The United Nations refugee agency has reiterated its concerns over the fate of 153 Sri Lankan asylum seekers who remain on board a customs vessel after their boat was intercepted by Australian authorities last month.

Speaking to Fairfax media, the United Nations High Commissioner for Refugees (UNHCR) expressed alarm that Australia may have breached a cornerstone of the refugee convention by returning a group of asylum seekers to Sri Lanka after intercepting their boat at sea.

Volker Turk, Director of International Protection, United Nations High Commissioner for Refugees, said there was a serious risk that the “enhanced screening” of claims at sea fell well short of requirements for the fair processing of claims and could mean that asylum seekers were returned, or refouled, to persecution.

“You can only ensure respect for the principle of non-refoulement if you have in place proper and fair procedures that identify, with due process, who is in need of international refugee protection and who is not,” he said.

In an exclusive interview with Fairfax Media, Turk has also expressed concern at the fate of 153 asylum seekers who remain on board a customs vessel after their boat was intercepted and urged the Abbott government to rethink its approach.

While the world faced a displacement crisis that was “probably unprecedented since the end of the Second World War”, Turk said he was “absolutely” concerned about the message Australia’s approach sent to the rest of the world.

“You cannot extrapolate Australia’s approach to the rest of the world because, if that was the case, you would spend an enormous amount of resources on moving people from one country to the next and keeping them in limbo.

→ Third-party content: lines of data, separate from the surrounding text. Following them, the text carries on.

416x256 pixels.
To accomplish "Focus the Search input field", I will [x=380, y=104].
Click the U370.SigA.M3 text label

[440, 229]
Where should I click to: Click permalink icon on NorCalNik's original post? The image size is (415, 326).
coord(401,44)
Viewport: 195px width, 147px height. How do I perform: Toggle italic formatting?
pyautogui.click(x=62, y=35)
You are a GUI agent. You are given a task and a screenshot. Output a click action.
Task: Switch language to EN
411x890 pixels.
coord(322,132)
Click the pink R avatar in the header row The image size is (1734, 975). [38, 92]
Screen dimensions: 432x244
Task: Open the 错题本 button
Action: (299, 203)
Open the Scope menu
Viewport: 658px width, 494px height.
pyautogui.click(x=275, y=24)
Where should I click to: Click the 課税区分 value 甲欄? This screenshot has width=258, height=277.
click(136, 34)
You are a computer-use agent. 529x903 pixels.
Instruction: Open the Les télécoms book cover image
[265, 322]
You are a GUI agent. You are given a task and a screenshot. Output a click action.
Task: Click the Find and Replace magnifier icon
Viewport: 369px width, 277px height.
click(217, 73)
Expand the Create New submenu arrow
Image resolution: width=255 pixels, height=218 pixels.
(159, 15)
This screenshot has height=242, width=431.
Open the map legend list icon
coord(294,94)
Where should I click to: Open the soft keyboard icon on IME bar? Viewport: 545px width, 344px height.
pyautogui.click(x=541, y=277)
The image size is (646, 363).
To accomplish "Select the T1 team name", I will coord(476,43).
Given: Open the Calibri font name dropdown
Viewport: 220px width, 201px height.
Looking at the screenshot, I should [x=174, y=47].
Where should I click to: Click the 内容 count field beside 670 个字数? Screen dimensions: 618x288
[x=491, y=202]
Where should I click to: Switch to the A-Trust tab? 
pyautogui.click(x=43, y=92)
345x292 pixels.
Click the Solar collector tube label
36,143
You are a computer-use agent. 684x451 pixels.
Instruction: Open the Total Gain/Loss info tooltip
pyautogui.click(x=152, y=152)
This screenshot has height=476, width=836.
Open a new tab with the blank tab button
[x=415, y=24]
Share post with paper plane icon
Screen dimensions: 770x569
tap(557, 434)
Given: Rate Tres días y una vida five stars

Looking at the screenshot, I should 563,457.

“And that’s not what we need as an international community in order to address the massive displacement problems that we face in today’s world.”

With almost three million refugees outside Syria and more than one million internally displaced in Iraq, Mr Turk said the agency found itself “a bit startled” by the debate in Australia.

His interview came after Immigration Minister Scott Morrison signaled that the boat still on the high seas will not drop its human cargo at Christmas Island.